In a join query, the table with the columns in the ORDER BY clause is likely to be picked as the outer table if there is an index on that outer table that gives the ordering needed for the ORDER BY clause.

Note: FETCH FIRST n ROWS ONLY will limit the result set to ‘n’ rows. But OPTIMIZE FOR n ROWS will not limit the result set. It is just an OPTIMIZER Directive to choose the optimized path and the limit of the result set lies with the WHERE clause.

Restrictions FETCH FIRST n ROWS ONLY AND OPTIMIZE FOR n ROWS

OPTIMIZE FOR n ROWS and FETCH FIRST n ROWS ONLY have no impact on operations that require a sort, like ORDER BY, GROUP BY, DISTINCT, UNION, and merge join. For ORDER BY, however, it does make it more likely that an index will be used, even one with a low cluster ratio, to avoid the sort if n is small (1 or 12 for example). The clauses do not avoid processing a work file if required for a hybrid join, materialization of a view, materialization of a nested table expression, etc. The clauses have no effect on non-correlated sub-select processing where the inner select qualifies many rows since they must all be processed before the outer select can be processed. The clauses cannot be used within the inner table of a subselect (it can be used after the subselect), they cannot be used in a CREATE VIEW statement, a nested table expression, and they cannot be used with INSERT, UPDATE, and DELETE statements.

If OPTIMIZE FOR n ROWS is not specified, n in FETCH FIRST n ROWS ONLY is used as OPTIMIZE FOR n ROWS for access path selection.

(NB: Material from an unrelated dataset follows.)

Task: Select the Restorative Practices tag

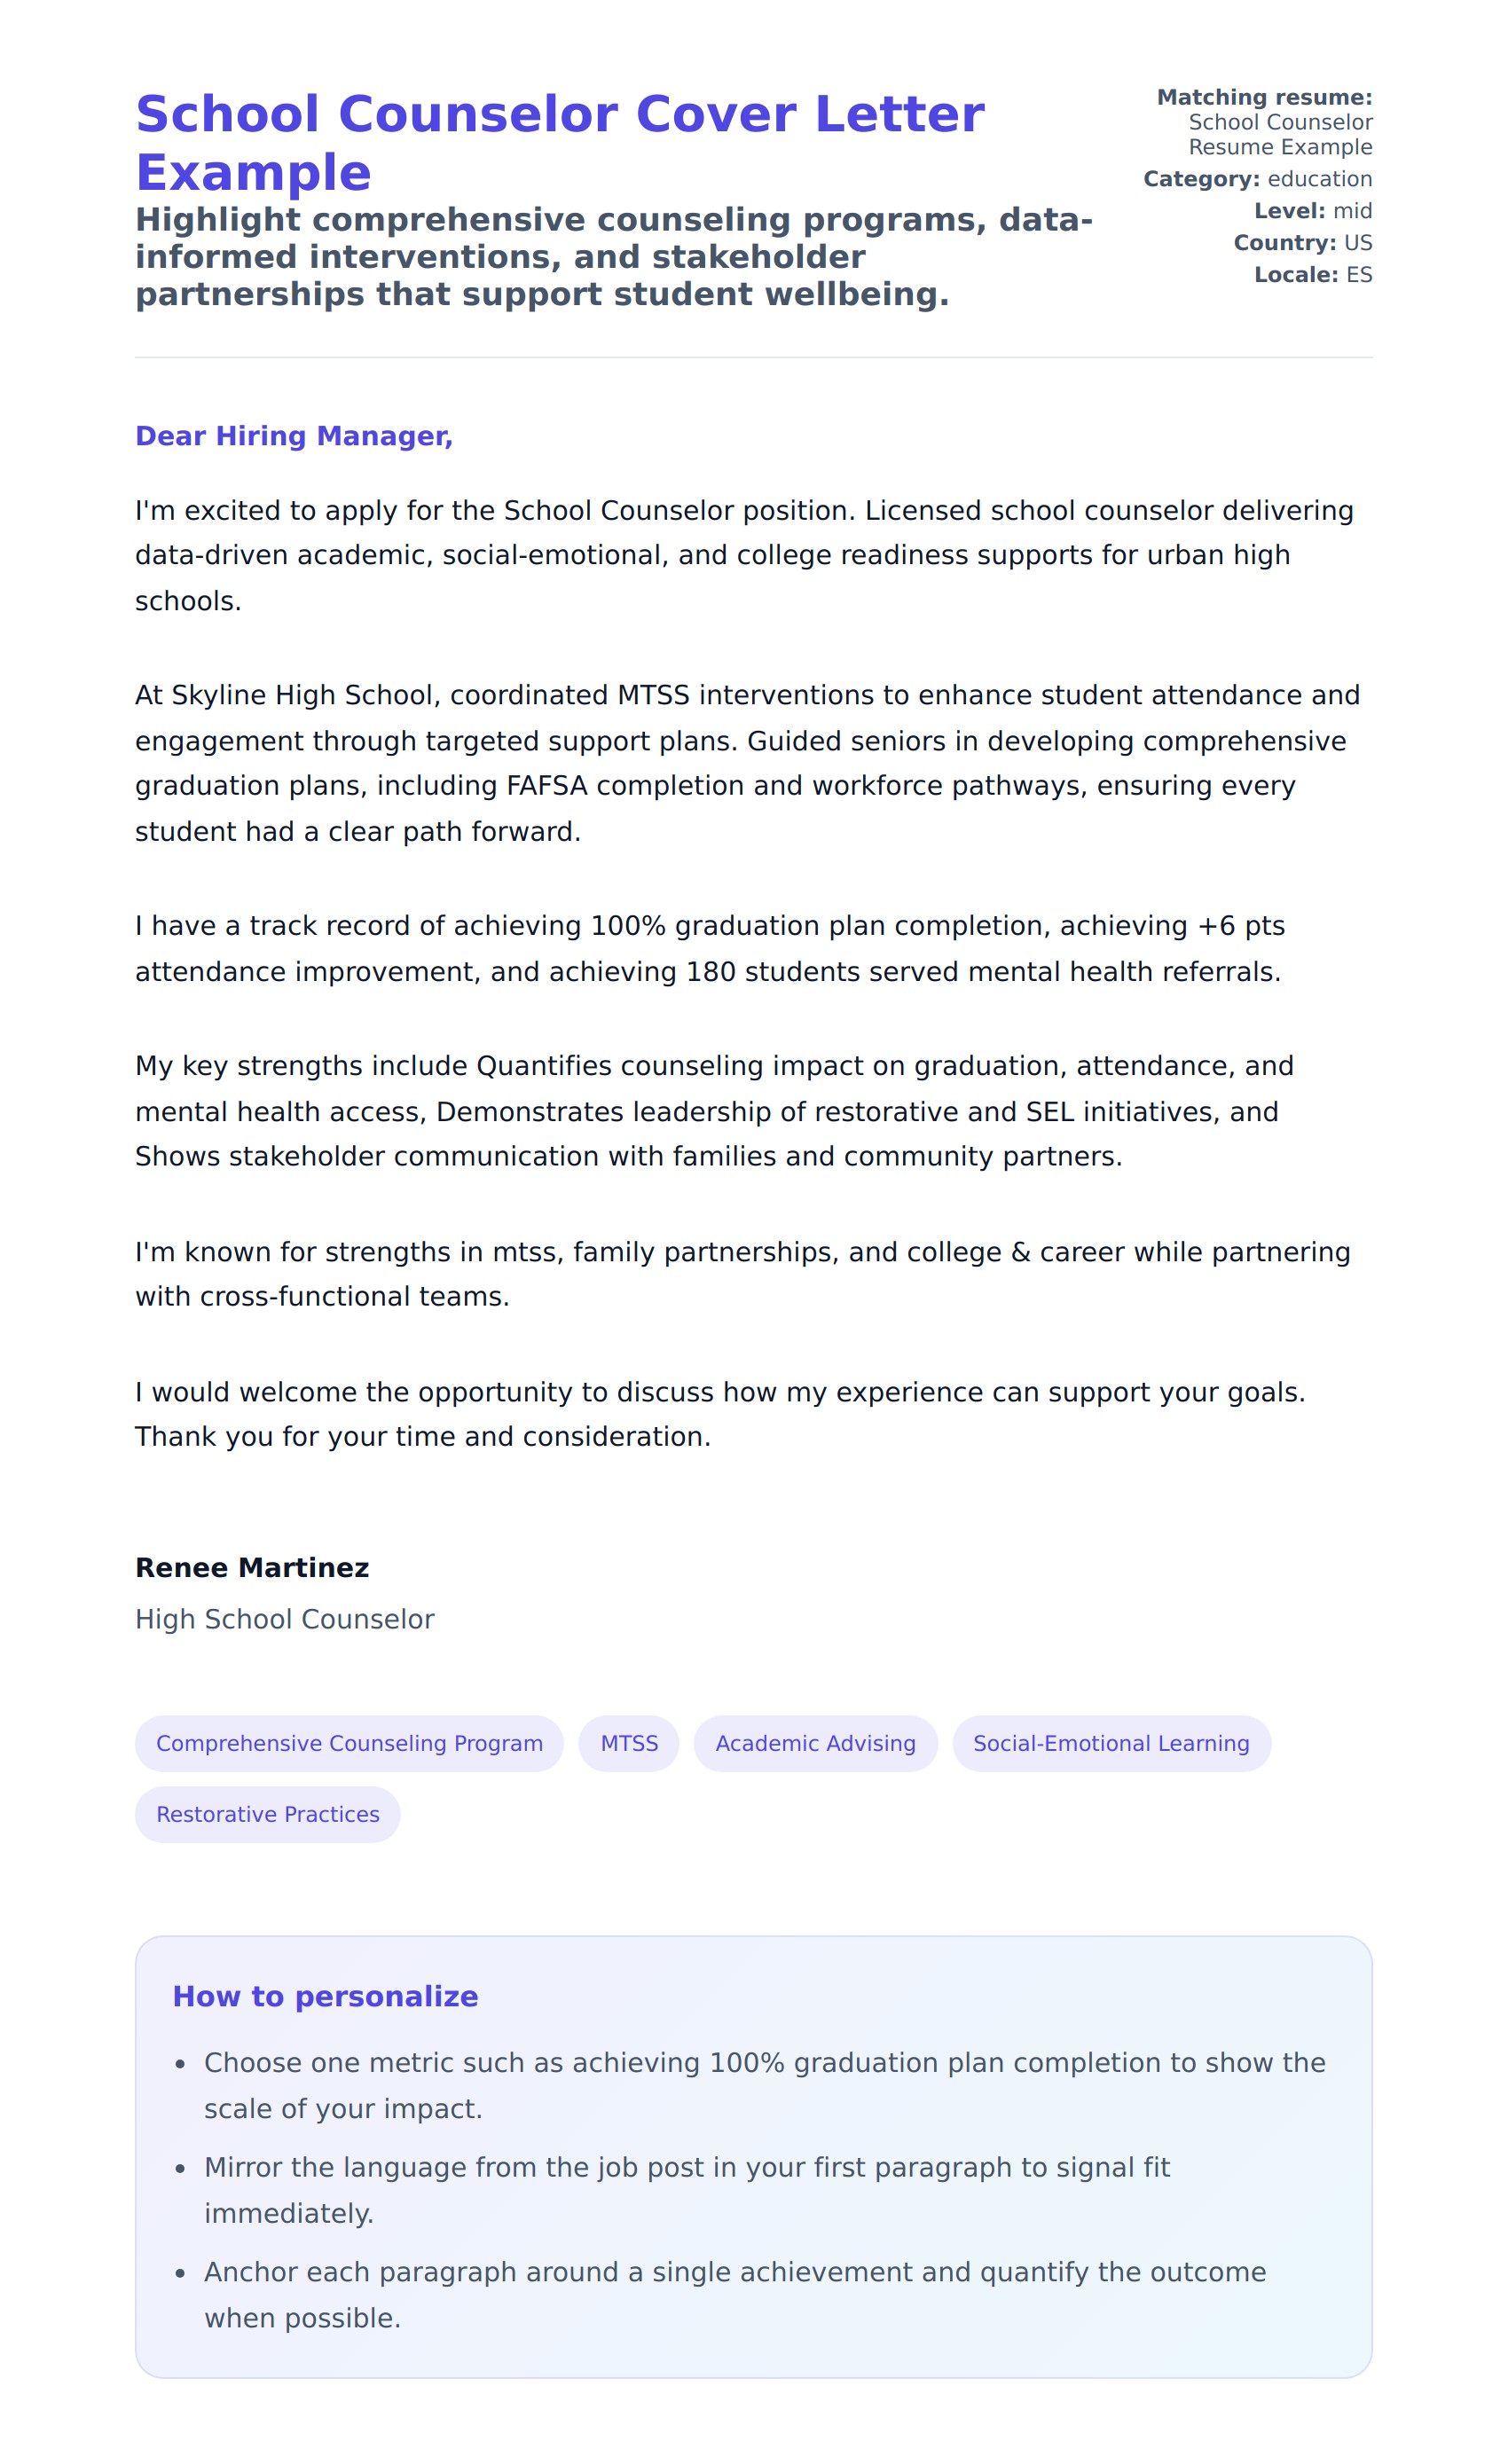Action: click(267, 1814)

If OPTIMIZE FOR x ROWS is coded and x is not equal to n, the smaller value is used, for example:

If x > n, optimize for n rows is used (value for FETCH FIRST n ROWS ONLY)
If x < n, optimize for x rows is used (value for OPTIMIZE FOR n ROWS)

Both FETCH FIRST and OPTIMIZE FOR are estimates, not guarantees. The actual number of rows returned might be slightly higher or lower.

Key Differences between FETCH FIRST n ROWS ONLY and OPTIMIZE FOR n ROWS

Timing of Application:

FETCH FIRST is applied during the execution of the query and limits the rows in the result set.
OPTIMIZE FOR is considered during the optimization phase and influences the query execution plan.

Effect on Result Set:

FETCH FIRST directly impacts the number of rows returned in the result set.
OPTIMIZE FOR does not limit the result set but guides the optimizer’s decisions.

Flexibility:

FETCH FIRST provides more control over the number of rows in the final output.
OPTIMIZE FOR is a performance hint and might not guarantee the exact number of rows in the result set.

Applicability:

Use FETCH FIRST when you want to limit the number of rows in the result set.
Use OPTIMIZE FOR when you want to guide the optimizer’s choices based on expected cardinality.

Conclusion

Understanding and appropriately using FETCH FIRST n ROW ONLY and OPTIMIZE FOR n ROWS in Db2 SQL queries can significantly impact the efficiency of data retrieval. Whether you need to limit the size of your result set or guide the optimizer’s decisions, these clauses provide valuable tools for enhancing the performance of your database queries. By incorporating these clauses judiciously, developers and database administrators can strike a balance between precision and optimization in their SQL queries.